December 3, 1935
Princess Victoria, who was one of George V's surviving sisters, died early today at her home, Coppins, in Iver, Buckinghamshire. She was 67 years old.
The New York Times reports that the princess, who was three years younger than the king, had not been in good health for the past three weeks. Her condition worsened a "little over a week ago," and she was visited by her brother and his wife, Queen Mary. The King's physician, Lord Dawson of Penn, was summoned to Iver on Sunday, and visited the princess several times yesterday.
Due to the Princess' grave condition, King George canceled his appearance for the State Opening of Parliament.
The Lord Chancellor, Viscount Hailsham, will read the king's speech.
Since the death of her mother, Queen Alexandra, in 1925, Princess Victoria has lived quietly at her country home, Coppins. She has never been in "robust health," and like her father, King Edward VII, she "had a tendency to bronchitis."
After her father's death in 1910, Princess Victoria "sacrificed her own interests to give attention to Queen Alexandra." Her home was filled with her mother's "relics and possessions."
Victoria was one of the "cleverest members" of the British Royal Family. She enjoyed gardening, music and photography, and she was an "expert bookbinder," and many of the volumes in her library bearing "striking evidence of her art and craftsmanship."
The Princess was president of Queen Alexandra's Rose Day Fund, and each June she attended the Wimbledon Tennis Championships as she was very interested in sports.
Princess Victoria Alexandra Olga Mary was born at Marlborough House in London on July 6, 1868, the fourth child of the then Prince and Princess of Wales. At the time of her birth, she was fifth in line to the British throne behind her father, the future King Edward VII, her two brothers, Albert Victor and George, and her sister, Louise, the late Princess Royal. Since the marriages of her siblings and the births of children and grandchildren, Princess Victoria had slipped down to a "much more remote position in the line of succession."
The princess' baptism took place at Marlborough House on August 6, 1868. The ceremony was conducted by the Bishop of London.
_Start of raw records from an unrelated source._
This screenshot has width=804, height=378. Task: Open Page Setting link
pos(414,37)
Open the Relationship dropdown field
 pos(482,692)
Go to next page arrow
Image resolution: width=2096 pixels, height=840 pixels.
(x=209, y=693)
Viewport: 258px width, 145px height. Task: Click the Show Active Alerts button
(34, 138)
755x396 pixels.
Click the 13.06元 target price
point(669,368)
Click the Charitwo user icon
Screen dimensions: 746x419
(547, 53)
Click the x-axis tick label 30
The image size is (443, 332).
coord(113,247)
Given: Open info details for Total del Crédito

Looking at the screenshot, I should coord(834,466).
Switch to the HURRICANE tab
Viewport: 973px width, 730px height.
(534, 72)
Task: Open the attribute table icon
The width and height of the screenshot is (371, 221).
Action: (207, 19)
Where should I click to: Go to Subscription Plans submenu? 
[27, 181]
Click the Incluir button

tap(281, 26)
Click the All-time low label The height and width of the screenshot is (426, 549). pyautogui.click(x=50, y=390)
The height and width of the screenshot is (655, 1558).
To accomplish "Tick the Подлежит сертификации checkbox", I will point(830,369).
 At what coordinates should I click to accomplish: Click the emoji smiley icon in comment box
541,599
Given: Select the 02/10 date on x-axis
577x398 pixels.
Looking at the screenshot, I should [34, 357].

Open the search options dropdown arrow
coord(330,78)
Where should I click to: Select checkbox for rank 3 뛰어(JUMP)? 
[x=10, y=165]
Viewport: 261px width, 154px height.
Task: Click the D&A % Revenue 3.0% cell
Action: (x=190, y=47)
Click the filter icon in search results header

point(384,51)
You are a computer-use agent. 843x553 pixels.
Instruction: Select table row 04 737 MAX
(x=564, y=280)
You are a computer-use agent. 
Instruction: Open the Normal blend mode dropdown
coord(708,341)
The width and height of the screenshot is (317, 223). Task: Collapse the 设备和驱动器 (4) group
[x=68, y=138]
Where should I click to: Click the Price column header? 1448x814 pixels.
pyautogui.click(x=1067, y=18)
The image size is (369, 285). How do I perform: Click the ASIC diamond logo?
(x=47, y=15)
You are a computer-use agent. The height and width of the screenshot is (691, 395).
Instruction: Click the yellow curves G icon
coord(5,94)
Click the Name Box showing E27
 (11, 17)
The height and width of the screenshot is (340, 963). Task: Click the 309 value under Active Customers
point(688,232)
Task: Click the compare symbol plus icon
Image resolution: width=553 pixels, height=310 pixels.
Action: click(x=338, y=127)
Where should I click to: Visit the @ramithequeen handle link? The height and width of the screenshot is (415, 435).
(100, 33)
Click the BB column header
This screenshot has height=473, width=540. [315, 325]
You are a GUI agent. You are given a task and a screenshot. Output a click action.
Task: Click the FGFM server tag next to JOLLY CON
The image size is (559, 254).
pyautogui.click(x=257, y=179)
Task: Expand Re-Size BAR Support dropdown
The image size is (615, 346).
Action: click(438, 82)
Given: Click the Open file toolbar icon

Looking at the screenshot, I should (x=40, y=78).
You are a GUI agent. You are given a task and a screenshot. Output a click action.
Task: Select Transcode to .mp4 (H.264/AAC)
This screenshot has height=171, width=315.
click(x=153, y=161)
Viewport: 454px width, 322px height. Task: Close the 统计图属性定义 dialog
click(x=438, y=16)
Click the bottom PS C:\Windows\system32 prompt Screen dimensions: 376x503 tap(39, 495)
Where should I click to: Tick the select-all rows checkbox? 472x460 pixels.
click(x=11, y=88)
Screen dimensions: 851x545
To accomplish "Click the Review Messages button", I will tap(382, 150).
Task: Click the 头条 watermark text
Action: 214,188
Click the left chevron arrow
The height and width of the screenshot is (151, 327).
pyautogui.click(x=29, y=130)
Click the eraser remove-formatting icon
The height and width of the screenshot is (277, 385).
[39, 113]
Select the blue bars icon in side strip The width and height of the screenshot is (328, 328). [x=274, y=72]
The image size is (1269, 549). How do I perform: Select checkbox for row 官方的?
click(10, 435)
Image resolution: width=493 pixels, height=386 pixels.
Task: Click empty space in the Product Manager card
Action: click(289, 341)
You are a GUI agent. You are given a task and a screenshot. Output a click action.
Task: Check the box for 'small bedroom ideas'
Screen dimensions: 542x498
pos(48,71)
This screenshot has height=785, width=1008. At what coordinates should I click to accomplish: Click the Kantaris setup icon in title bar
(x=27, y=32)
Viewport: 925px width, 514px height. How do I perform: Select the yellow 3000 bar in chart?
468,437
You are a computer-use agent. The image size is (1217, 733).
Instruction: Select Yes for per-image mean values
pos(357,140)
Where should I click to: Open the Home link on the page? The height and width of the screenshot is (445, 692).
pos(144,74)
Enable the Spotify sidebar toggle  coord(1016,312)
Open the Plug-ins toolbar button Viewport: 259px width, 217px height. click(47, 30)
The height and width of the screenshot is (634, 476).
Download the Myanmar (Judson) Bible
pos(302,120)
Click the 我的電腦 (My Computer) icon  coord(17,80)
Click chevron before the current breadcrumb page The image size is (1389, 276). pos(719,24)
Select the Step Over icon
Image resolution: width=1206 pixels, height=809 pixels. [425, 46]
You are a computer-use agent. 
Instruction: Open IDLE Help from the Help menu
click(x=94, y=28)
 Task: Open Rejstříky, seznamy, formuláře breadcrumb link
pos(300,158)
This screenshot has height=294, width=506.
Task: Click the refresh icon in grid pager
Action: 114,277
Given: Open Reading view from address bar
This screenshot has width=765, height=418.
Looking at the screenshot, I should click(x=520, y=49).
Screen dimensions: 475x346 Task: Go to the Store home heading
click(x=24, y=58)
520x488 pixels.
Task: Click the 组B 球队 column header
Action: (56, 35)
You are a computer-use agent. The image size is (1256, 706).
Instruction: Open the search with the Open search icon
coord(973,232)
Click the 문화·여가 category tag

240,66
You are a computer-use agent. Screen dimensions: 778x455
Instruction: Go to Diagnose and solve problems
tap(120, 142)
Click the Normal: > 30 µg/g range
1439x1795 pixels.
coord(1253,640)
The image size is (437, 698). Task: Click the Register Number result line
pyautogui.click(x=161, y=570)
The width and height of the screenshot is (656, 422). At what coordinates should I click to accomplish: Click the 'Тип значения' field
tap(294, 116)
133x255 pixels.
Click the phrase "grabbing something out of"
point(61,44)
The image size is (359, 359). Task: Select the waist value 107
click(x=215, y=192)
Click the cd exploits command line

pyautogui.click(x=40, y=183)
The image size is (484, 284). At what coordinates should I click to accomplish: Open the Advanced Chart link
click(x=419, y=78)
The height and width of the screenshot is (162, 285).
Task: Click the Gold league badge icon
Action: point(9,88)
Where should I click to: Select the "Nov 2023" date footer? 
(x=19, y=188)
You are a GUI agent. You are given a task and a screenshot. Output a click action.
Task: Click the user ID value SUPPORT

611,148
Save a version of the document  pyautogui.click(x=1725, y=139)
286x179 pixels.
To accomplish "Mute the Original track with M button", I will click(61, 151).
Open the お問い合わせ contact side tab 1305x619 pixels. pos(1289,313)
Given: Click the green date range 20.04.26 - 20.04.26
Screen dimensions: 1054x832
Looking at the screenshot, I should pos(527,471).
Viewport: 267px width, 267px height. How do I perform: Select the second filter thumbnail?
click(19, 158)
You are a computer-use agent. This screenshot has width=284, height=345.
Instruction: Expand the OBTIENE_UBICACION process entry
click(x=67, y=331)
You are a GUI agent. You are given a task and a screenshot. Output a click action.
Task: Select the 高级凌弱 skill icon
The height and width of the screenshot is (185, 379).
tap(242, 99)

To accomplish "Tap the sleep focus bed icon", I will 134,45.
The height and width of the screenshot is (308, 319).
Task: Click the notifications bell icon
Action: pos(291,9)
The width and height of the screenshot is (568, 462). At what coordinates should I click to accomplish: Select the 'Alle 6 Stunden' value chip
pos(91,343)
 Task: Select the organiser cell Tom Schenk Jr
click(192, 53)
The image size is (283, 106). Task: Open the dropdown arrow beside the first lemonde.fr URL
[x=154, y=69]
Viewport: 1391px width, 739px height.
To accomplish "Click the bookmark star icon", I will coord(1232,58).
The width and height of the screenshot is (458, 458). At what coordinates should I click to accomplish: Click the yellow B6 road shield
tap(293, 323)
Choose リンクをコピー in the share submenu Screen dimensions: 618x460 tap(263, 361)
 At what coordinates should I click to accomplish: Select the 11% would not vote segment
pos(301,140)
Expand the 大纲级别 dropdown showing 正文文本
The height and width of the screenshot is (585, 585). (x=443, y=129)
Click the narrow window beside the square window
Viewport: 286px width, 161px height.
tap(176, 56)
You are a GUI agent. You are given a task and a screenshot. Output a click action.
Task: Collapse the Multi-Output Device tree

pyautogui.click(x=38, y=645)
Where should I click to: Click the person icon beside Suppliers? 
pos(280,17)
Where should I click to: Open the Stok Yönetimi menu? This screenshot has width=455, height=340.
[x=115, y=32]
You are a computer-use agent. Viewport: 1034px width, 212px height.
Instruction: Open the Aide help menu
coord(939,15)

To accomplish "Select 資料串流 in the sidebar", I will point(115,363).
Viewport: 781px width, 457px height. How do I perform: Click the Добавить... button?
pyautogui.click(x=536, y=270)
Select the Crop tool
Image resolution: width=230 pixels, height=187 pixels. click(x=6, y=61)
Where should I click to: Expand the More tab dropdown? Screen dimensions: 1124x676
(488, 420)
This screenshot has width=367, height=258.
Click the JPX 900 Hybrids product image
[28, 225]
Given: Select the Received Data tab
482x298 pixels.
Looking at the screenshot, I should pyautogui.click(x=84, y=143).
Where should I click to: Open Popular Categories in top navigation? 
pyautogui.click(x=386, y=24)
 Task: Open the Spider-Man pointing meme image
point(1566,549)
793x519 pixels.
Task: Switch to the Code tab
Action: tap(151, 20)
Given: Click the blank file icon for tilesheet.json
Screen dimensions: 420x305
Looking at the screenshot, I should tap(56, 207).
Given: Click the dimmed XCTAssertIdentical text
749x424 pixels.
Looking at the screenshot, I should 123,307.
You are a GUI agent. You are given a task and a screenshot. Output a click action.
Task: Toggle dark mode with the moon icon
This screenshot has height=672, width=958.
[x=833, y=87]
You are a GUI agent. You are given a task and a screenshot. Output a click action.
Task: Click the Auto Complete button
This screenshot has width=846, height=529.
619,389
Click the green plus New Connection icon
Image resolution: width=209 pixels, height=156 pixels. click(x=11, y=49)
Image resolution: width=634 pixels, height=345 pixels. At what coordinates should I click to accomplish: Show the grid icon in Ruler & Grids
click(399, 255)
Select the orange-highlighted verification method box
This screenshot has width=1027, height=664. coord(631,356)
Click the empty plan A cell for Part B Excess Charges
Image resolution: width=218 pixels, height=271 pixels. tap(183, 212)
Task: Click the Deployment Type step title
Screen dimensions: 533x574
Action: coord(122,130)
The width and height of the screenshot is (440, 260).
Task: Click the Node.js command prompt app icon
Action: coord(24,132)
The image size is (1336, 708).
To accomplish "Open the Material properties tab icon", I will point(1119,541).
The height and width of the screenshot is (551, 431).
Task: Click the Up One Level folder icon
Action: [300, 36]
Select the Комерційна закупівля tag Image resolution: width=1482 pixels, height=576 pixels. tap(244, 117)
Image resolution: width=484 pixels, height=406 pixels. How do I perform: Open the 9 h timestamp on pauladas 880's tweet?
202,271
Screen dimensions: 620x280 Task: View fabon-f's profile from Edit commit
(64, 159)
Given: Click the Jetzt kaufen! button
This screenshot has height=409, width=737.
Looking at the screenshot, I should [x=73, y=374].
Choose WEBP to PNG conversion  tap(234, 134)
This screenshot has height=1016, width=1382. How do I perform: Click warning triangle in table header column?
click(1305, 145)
Her sponsors were her grandmother, Queen Victoria, who was represented by the Duchess of Cambridge; Emperor Alexander II of Russia, represented by the Russian ambassador; The Queen of the Hellenes, represented by the Grand Duchess of Mecklenburg-Strelitz; the Dowager Queen of Denmark; the Tsarevitch of Russia; Prince Arthur; the Dowager Grand Duchess of Mecklenburg-Strelitz; Princess Mary Adelaide, Princess of Teck; Prince Louis of Hesse; Princess Friedrich of Anhalt; and Prince Georg of Hesse.
The Prince of Teck, Prince Edward and Saxe-Weimar and the Countess of Dornburg and Count and Countess Gleichen were also present for the service.
Princess Victoria traveled nearly every year "under the strictest incognito" with her former governess for "prolonged trips to the remotest parts of the British Isles" or to the European continent.
Later in life, she "developed a weakness of constitution which made her virtually an invalid." Her sisters, Louise, who died in 1931, and Queen Maud of Norway, also suffered from poor health.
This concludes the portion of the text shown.